▶ _EXERCISE DETAILS_: Replace every "Viewport" in the records below with "Display area", and write out all the lines again with nothing else changed.

⁂

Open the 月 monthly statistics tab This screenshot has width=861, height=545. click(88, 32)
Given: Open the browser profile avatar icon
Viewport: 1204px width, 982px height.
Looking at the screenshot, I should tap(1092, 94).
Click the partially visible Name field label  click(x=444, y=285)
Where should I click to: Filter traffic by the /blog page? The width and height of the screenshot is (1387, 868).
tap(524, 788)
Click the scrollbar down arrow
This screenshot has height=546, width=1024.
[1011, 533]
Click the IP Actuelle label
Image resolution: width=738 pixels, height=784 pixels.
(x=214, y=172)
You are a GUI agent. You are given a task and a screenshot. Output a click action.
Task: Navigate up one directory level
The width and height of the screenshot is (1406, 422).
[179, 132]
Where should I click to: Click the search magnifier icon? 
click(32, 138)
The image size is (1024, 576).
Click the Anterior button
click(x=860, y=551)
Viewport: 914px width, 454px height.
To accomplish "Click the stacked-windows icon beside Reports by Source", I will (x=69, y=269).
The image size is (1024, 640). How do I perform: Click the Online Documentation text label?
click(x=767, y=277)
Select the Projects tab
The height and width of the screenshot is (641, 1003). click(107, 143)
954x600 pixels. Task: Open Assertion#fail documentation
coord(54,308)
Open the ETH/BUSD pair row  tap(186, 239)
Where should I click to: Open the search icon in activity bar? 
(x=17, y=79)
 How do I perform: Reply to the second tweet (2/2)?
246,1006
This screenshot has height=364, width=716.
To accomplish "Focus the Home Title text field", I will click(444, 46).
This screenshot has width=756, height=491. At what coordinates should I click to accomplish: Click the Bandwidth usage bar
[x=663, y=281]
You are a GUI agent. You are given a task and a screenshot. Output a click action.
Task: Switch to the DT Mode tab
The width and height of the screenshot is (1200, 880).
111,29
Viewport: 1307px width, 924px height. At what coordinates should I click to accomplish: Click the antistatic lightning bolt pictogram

⁂

▶ _ANSWER TO THE EXERCISE_:
Open the 月 monthly statistics tab This screenshot has width=861, height=545. click(88, 32)
Given: Open the browser profile avatar icon
Display area: 1204px width, 982px height.
Looking at the screenshot, I should tap(1092, 94).
Click the partially visible Name field label  click(x=444, y=285)
Where should I click to: Filter traffic by the /blog page? The width and height of the screenshot is (1387, 868).
tap(524, 788)
Click the scrollbar down arrow
This screenshot has height=546, width=1024.
[1011, 533]
Click the IP Actuelle label
Image resolution: width=738 pixels, height=784 pixels.
(x=214, y=172)
You are a GUI agent. You are given a task and a screenshot. Output a click action.
Task: Navigate up one directory level
The width and height of the screenshot is (1406, 422).
[179, 132]
Where should I click to: Click the search magnifier icon? 
click(32, 138)
The image size is (1024, 576).
Click the Anterior button
click(x=860, y=551)
Display area: 914px width, 454px height.
To accomplish "Click the stacked-windows icon beside Reports by Source", I will (x=69, y=269).
The image size is (1024, 640). How do I perform: Click the Online Documentation text label?
click(x=767, y=277)
Select the Projects tab
The height and width of the screenshot is (641, 1003). click(107, 143)
954x600 pixels. Task: Open Assertion#fail documentation
coord(54,308)
Open the ETH/BUSD pair row  tap(186, 239)
Where should I click to: Open the search icon in activity bar? 
(x=17, y=79)
 How do I perform: Reply to the second tweet (2/2)?
246,1006
This screenshot has height=364, width=716.
To accomplish "Focus the Home Title text field", I will click(444, 46).
This screenshot has width=756, height=491. At what coordinates should I click to accomplish: Click the Bandwidth usage bar
[x=663, y=281]
You are a GUI agent. You are given a task and a screenshot. Output a click action.
Task: Switch to the DT Mode tab
The width and height of the screenshot is (1200, 880).
111,29
Display area: 1307px width, 924px height. At what coordinates should I click to accomplish: Click the antistatic lightning bolt pictogram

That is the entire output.